Try clicking on the “eye” icon for the BAM dataset, does the dataset contain alignment lines and not just headers? Review the logs and bed dataset as well, it may give some clues about what went wrong.
I suspect the job failed for memory reasons (STAR is very memory intensive), otherwise redetecting the metadata for the BAM would have been successful. Indexed genomes will use fewer resources, but even when indexed, the entire genome is held in memory. This prior QA just from today explains the resources the tool needs: RNA-STAR, hg38 GTF reference annotation, Cloudman/AWS options plus local Galaxy "Cloud Bursting" for memory intensive mapping - #7 by jennaj.
This post also covers a new function for “Cloud Bursting” – meaning, attaching cloud resources to a local Galaxy for larger jobs, on demand. Is just another choice to consider, but requires more administrative work to set up and space on your local to store data would be needed. Using a Cloud Galaxy will be simpler to configure and offer more space and memory – so hope one of those works out!

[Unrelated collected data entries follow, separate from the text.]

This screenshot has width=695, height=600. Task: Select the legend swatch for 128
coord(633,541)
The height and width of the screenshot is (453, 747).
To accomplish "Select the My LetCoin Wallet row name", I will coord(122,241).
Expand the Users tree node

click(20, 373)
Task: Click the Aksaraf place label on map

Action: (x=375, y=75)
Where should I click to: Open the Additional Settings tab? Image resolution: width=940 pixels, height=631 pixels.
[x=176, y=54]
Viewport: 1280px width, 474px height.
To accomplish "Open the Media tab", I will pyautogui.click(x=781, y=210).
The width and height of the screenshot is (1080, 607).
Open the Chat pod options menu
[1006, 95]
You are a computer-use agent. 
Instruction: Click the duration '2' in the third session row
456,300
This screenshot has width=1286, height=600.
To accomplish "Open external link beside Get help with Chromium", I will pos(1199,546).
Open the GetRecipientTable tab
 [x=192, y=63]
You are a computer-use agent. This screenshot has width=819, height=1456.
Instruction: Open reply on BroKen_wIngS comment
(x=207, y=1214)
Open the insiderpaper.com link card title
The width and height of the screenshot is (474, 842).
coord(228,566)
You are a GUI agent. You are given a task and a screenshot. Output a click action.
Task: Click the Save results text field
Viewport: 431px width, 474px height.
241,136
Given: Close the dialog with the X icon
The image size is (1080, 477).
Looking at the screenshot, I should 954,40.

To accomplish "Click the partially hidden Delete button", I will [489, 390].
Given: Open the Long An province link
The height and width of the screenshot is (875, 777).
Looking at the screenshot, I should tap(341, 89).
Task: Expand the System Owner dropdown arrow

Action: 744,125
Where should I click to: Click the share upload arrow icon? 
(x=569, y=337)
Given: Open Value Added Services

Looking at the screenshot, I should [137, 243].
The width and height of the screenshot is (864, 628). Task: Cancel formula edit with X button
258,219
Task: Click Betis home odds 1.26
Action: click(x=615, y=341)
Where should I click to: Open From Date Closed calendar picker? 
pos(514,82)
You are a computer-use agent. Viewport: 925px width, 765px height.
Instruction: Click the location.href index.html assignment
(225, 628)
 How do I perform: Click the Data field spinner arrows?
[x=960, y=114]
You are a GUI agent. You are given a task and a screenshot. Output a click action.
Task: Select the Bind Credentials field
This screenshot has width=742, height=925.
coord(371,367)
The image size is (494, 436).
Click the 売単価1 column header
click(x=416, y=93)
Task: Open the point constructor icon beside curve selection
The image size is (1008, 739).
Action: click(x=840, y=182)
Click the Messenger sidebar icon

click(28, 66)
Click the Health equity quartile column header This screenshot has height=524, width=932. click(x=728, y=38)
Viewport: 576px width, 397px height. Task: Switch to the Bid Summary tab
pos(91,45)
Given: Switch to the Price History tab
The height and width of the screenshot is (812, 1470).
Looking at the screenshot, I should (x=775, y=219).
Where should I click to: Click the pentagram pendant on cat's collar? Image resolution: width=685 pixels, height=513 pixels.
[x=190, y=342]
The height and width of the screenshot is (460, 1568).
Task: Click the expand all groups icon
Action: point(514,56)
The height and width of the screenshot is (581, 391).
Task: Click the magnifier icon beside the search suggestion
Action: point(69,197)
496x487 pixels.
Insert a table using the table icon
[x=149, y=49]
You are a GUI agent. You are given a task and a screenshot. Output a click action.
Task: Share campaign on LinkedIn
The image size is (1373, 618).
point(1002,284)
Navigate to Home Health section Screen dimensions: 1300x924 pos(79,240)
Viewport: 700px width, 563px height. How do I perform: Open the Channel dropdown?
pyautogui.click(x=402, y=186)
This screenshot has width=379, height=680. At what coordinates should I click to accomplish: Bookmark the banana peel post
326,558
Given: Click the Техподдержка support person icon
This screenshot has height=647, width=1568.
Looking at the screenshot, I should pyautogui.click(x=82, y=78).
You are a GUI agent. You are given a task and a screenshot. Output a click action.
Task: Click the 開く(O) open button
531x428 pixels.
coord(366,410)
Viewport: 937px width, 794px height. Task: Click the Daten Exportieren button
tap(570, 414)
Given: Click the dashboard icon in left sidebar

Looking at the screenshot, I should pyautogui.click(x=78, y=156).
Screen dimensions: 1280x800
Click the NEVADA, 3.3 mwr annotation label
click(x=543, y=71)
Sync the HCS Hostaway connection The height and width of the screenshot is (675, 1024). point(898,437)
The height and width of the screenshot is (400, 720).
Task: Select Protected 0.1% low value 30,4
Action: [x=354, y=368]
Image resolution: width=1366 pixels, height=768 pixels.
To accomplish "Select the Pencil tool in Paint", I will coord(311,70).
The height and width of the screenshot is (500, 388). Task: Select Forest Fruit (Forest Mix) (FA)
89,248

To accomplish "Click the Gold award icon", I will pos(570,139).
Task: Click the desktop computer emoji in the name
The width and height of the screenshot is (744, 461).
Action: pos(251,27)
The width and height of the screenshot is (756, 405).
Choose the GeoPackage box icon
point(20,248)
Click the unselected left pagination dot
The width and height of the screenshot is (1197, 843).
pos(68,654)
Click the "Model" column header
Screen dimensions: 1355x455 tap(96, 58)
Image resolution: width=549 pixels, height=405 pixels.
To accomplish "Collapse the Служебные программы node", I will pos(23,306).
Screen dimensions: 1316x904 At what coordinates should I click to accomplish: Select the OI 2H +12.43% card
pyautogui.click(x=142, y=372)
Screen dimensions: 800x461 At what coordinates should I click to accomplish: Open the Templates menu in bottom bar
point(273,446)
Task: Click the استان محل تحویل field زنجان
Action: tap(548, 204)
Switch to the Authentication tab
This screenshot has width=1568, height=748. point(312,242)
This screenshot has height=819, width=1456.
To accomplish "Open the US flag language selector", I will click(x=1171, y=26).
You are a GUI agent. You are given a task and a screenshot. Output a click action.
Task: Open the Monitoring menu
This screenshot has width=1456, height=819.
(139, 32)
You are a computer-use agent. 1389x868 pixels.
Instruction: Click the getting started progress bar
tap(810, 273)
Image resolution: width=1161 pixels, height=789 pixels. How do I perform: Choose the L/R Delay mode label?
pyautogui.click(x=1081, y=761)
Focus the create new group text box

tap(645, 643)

The “name” issue with IGV was likely due to the existing metadata problems with the failed BAM. Once you have a successful result, any datasets you want to view in IGV need to have a “database” assignment (see the Custom Genome FAQ, specifically the “Custom Build” option). This allows you to assign a custom “database” to data. To have it display in IGV with the underlying genome sequence, then you’ll need to install your custom genome into a local IGV as well, and name it the same.
I don’t think Barley is available as a pre-indexed genome in IGV, but you could check the list, and if there, confirm it is the same build/version as the version you are using in Galaxy for mapping. If the same, then create your Custom Build in Galaxy to have the same “database” name, aka “dbkey”, as IGV uses for the data to “match up”.